#DayOfRage or #DayOfWage? The internet is divided about the march on Parliament
A few hundred protesters took to the streets of London in a march termed a “Day of Rage” after the Queen’s Speech at Parliament on Wednesday.
The demonstration, started by Movement For Justice By Any Means Necessary (MFJ), was billed as a day of action for the victims of the Grenfell Tower inferno.
Before the march was due to begin, tensions were running high on Twitter, with many using the hashtag to denounce the protesters.
The wave of criticism even led to the rise of a new hashtag on Twitter – #DayOfWage – which trended simultaneously to the #DayOfRage hashtag.
In a press release, the organisers of the march stated: “We are marching because we are furious, we are raging and we demand change.
“We march because Theresa May and her coalition of millionaires and bigots have lost all authority to govern.
“We march because Justice for Grenfell can’t be won while this rotten government clings to power.”
The Clement James Centre, which has been helping those displaced by the fire, shunned the movement as opportunistic.
“There has been a ‘Day of Rage’ announced for Wednesday, trying to bring London to a standstill,” a spokesman said.
“We cannot emphasise enough how against this many of the affected residents we’ve spoken to are and they do not want their grief hijacked for any violent or destructive means.”
According to police, 500 people turned up to the march, which started in Shepherd’s Bush Green and ended outside Parliament.

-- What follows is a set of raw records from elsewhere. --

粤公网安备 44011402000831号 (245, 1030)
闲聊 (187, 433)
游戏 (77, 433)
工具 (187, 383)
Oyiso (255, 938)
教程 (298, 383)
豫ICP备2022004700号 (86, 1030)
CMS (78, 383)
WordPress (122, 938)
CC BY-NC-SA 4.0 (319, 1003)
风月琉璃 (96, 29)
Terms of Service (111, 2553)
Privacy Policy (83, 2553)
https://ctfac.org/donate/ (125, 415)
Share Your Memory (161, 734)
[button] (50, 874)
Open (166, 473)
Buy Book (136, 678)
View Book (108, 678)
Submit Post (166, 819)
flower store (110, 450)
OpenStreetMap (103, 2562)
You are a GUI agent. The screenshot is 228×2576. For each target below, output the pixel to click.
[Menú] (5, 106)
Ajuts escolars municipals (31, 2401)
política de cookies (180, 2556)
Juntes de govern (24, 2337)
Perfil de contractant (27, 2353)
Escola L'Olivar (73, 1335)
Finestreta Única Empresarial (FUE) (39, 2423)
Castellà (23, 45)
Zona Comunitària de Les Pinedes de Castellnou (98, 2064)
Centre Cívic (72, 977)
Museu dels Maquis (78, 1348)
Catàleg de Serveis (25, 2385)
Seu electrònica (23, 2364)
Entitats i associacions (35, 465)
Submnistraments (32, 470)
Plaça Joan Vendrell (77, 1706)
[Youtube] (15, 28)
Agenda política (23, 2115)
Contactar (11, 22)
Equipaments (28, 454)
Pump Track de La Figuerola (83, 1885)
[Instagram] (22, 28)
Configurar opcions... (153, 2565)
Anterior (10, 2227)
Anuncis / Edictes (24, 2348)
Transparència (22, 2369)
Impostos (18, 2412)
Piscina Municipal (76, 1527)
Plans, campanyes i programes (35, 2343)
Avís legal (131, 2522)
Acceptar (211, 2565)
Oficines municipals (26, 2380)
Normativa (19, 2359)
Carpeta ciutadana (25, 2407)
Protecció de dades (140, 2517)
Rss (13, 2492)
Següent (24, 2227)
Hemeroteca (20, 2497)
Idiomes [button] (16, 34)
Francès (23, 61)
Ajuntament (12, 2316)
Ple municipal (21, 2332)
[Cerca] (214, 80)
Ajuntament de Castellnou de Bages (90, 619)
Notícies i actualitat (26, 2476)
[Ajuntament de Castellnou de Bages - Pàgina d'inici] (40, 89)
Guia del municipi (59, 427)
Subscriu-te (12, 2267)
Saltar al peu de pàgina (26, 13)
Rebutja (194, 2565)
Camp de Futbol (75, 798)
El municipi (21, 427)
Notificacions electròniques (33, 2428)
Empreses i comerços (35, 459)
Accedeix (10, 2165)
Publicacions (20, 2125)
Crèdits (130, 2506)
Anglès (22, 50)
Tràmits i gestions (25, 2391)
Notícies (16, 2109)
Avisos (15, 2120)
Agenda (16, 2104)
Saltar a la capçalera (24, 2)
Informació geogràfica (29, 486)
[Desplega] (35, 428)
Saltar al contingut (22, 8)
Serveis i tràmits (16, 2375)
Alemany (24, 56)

Tempers began to boil over outside the gates of Downing Street when protesters and police squared off, the activists yelling angrily.
Dozens of officers flooded in to calm the situation, forming a tight barrier between the activists and Number 10.
One man was restrained as he screamed in the face of an officer, while colourful flares were let off in the background.
Another skirmish with police resulted in a man being led away in handcuffs. The suspect was seen shouting at the crowd of protesters and was then taken aside by officers.
It was unclear if he had been involved in the day of action.